Hi jimpudar, thanks for posting those results. Although the tests are probably fine for the original problem that you posted I had the same concerns as vr. I think the payload is too small for testing so I started to do some testing myself.

Just for the fun of it, I creating some tests that use much bigger hash structures in memory (my aim was memory sizes up to 1.2 to 1.8 Gb of data). Also I wanted some variance in the nature on how the hash is created. E.g. Hashes with lot's of values and fewer hashes vs. Hashes with lot's of hashes containing fewer values. And small filters vs. big filters

Here are the results of my tests:

1. Hash depth = 10. Lot's of values vs. lot's of hashes. Generating in loops that run 17 times. ~300k hashes. Filter 70% hashes and 88% values of original hash. 10 test cycles. Memory usage approx. 1.4 Gb.

Number of Hashes = 305798 Number of Values = 4892785 Number of Hashes Filtered = 268718 Number of Values Filtered = 3435051 Filtering 88% Hashes Filtering 70% Values s/iter map_grep_2 map_grep slice recursive iterati +ve map_grep_2 6.29 -- -1% -8% -10% -1 +6% map_grep 6.22 1% -- -7% -9% -1 +5% slice 5.81 8% 7% -- -2% - +9% recursive 5.68 11% 10% 2% -- - +7% iterative 5.27 19% 18% 10% 8% +--

iterative seems to perform very well under these circumstances. I ran this test multiple times, occasionally recursive or slice wins

2. Hash depth = 10. Lot's of values vs. lot's of hashes. Generating in loops that run 17 times. ~400k hashes. Filter 50% hashes and 10% values of original hash. 10 test cycles. Memory usage approx. 1.7 Gb.

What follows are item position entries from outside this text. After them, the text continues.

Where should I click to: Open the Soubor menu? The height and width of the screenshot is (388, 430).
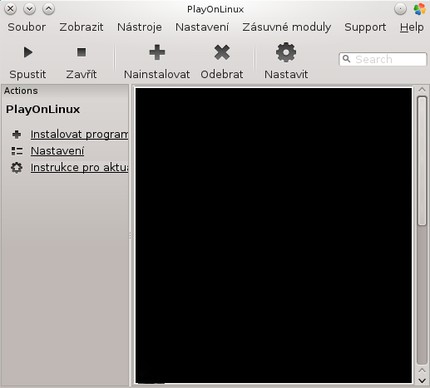(x=27, y=27)
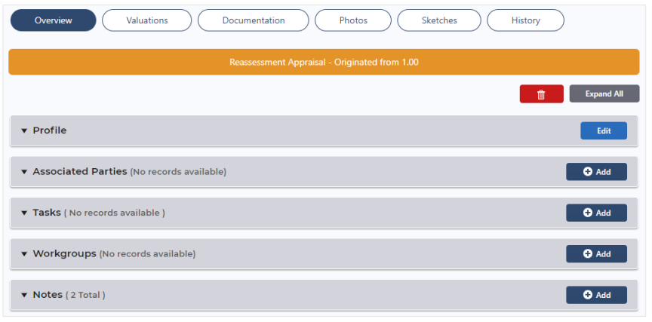The height and width of the screenshot is (322, 652).
Task: Click the Expand All button
Action: (x=604, y=94)
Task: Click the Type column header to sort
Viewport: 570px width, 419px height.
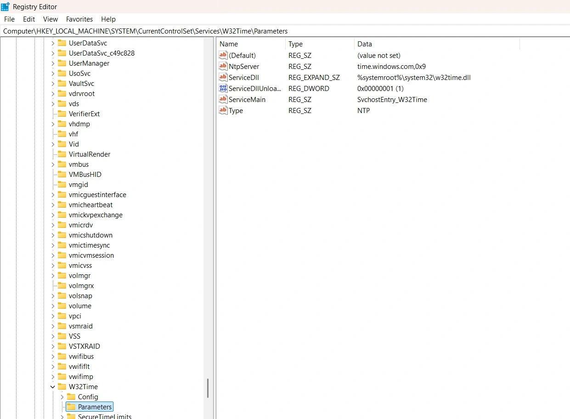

Number of Hashes = 405929 Number of Values = 6494881 Number of Hashes Filtered = 203883 Number of Values Filtered = 660915 Filtering 50% Hashes Filtering 10% Values s/iter iterative map_grep map_grep_2 slice recursi +ve iterative 1.67 -- -1% -1% -7% -1 +2% map_grep 1.65 1% -- -0% -6% -1 +1% map_grep_2 1.65 1% 0% -- -6% -1 +0% slice 1.55 7% 6% 6% -- - +5% recursive 1.48 13% 12% 12% 5% +--

3. Hash depth = 10. Lot's of Hashes vs. lot's of values. Generating in loops that run 5 times. ~1.6M hashes. Filter 87% hashes and 69% values of original hash. 10 test cycles. Memory usage approx. 2.4 Gb.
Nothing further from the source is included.